Records drawn from a dataset
################
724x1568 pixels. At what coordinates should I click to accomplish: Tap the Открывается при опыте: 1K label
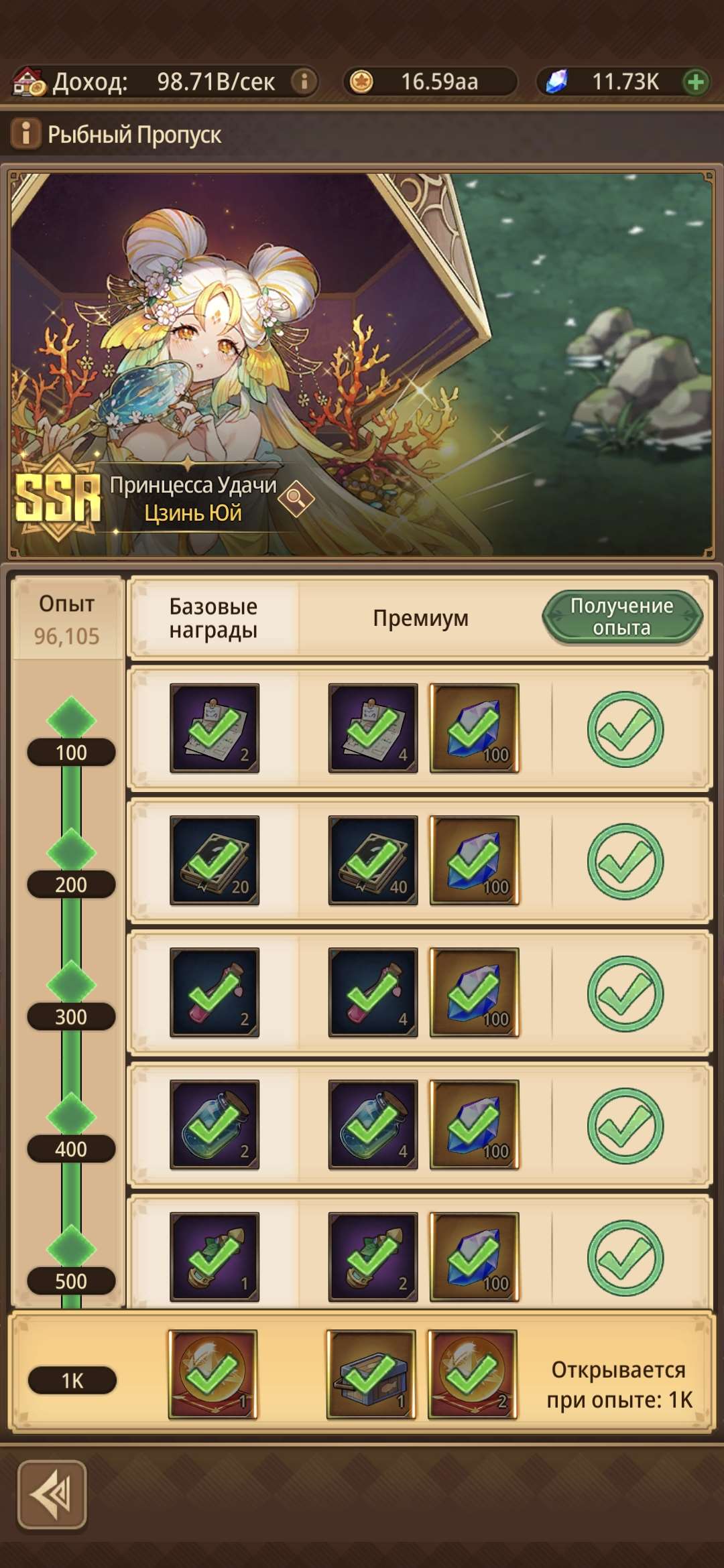tap(619, 1384)
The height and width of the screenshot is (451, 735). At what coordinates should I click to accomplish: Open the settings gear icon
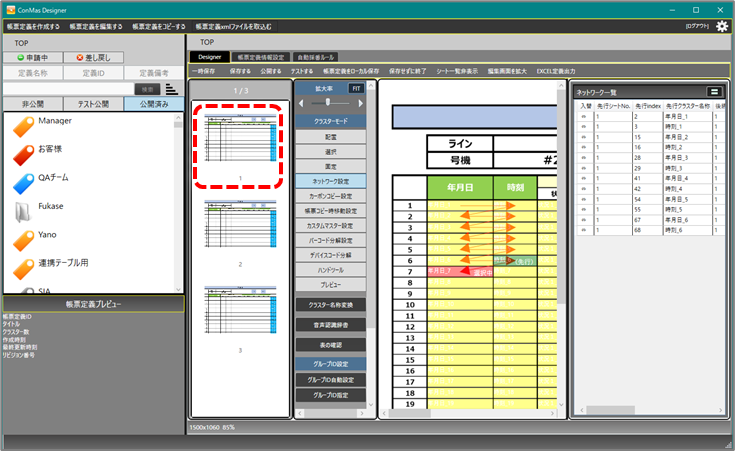point(722,26)
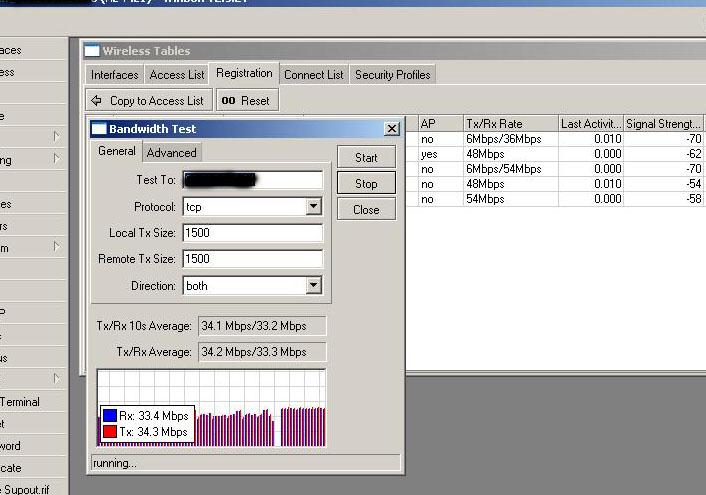Open the Connect List tab
The height and width of the screenshot is (495, 706).
(x=313, y=75)
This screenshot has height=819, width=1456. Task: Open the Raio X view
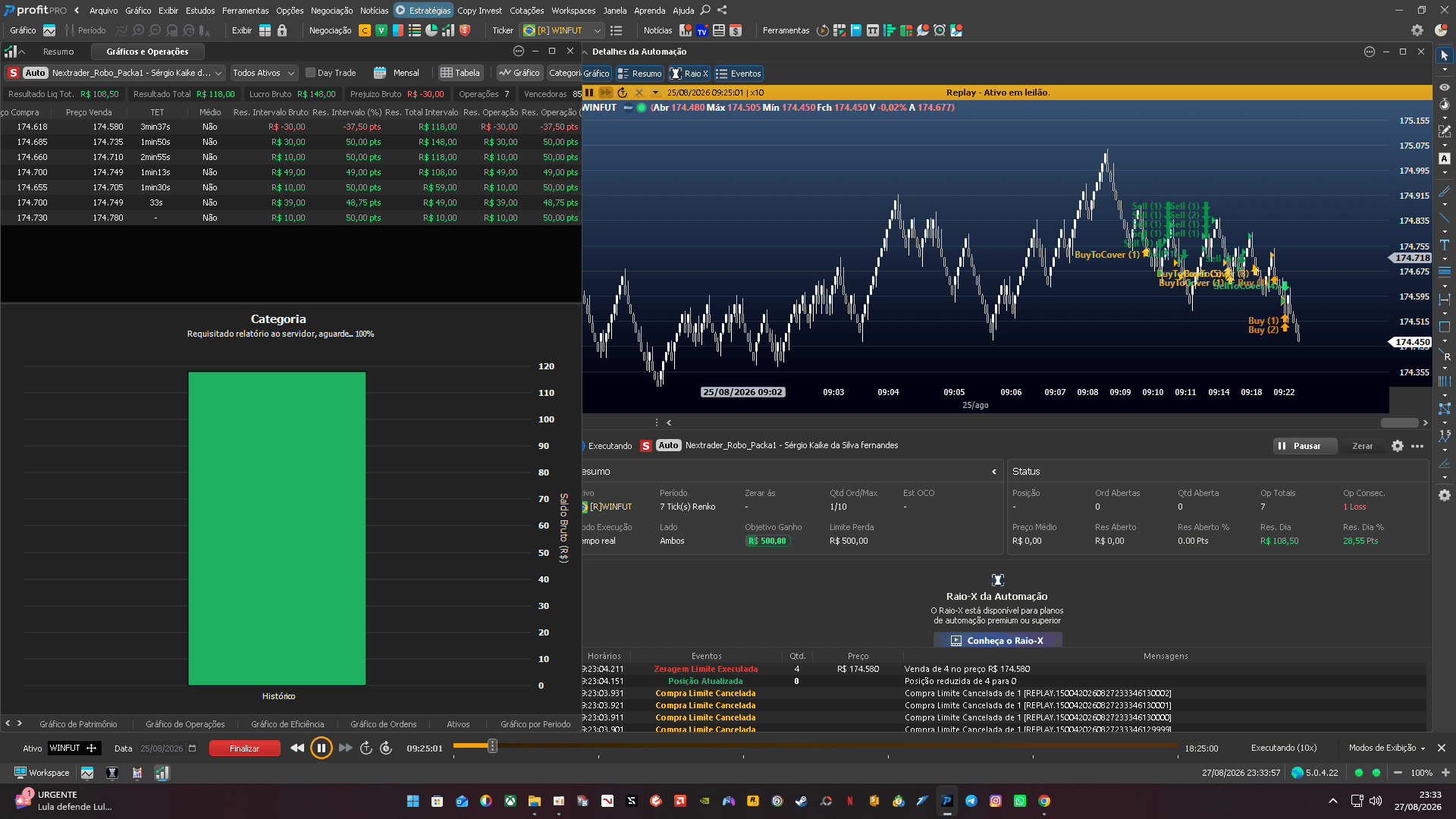pyautogui.click(x=689, y=74)
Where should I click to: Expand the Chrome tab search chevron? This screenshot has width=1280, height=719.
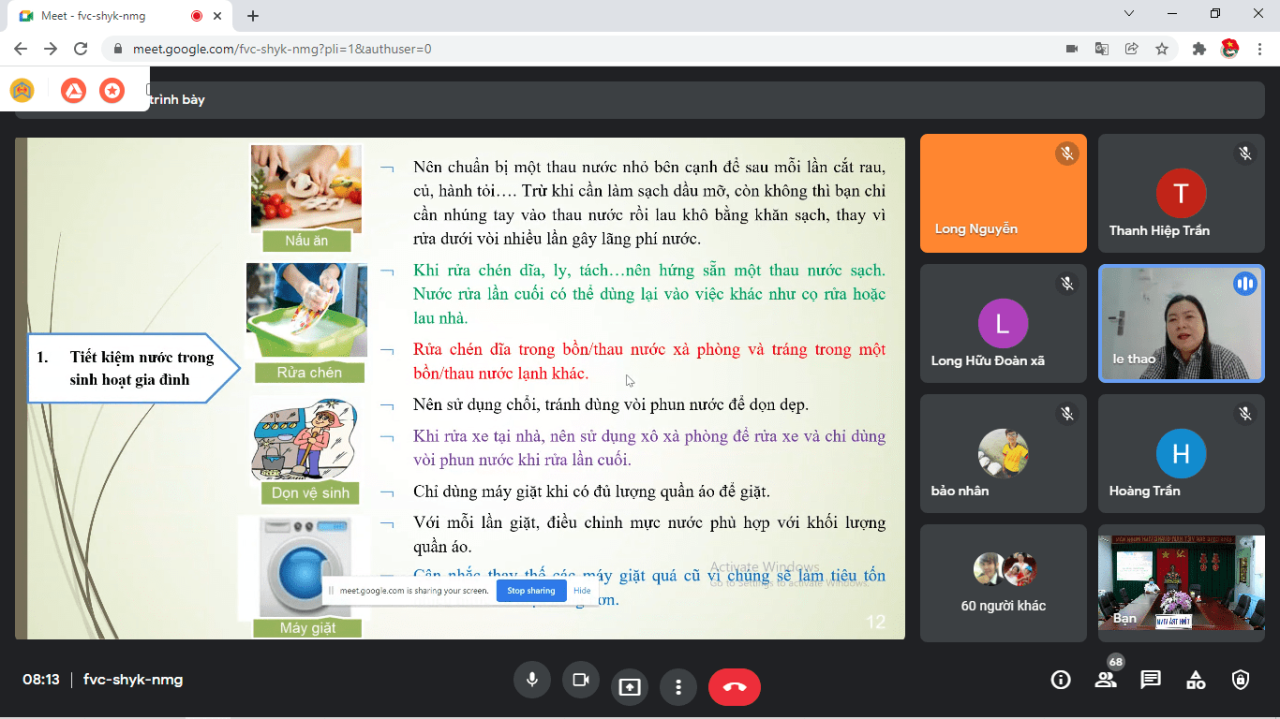(x=1129, y=14)
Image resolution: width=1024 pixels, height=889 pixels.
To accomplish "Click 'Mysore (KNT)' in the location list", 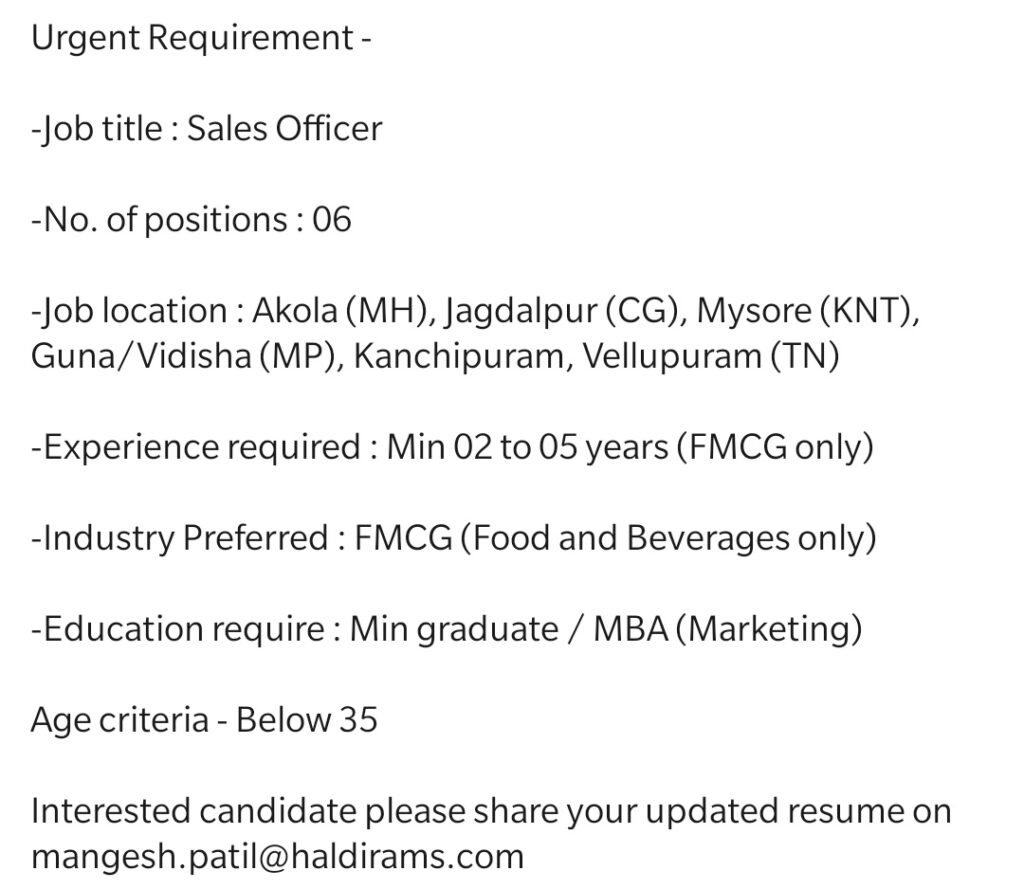I will pos(808,311).
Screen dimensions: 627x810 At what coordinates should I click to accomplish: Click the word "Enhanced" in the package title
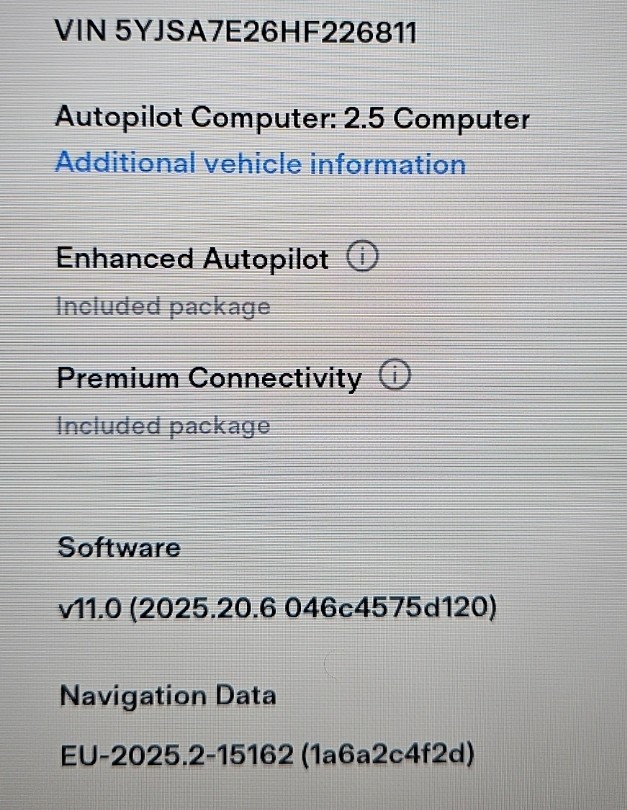(x=125, y=259)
################
**Exercise:** When you reach the line that contains "Screen dimensions: 627x810" in the records above, copy it and every line after it exactly through the last one, leaving out the pictures.

**Output for this exercise:**
Screen dimensions: 627x810 At what coordinates should I click to accomplish: Click the word "Enhanced" in the package title
(x=125, y=259)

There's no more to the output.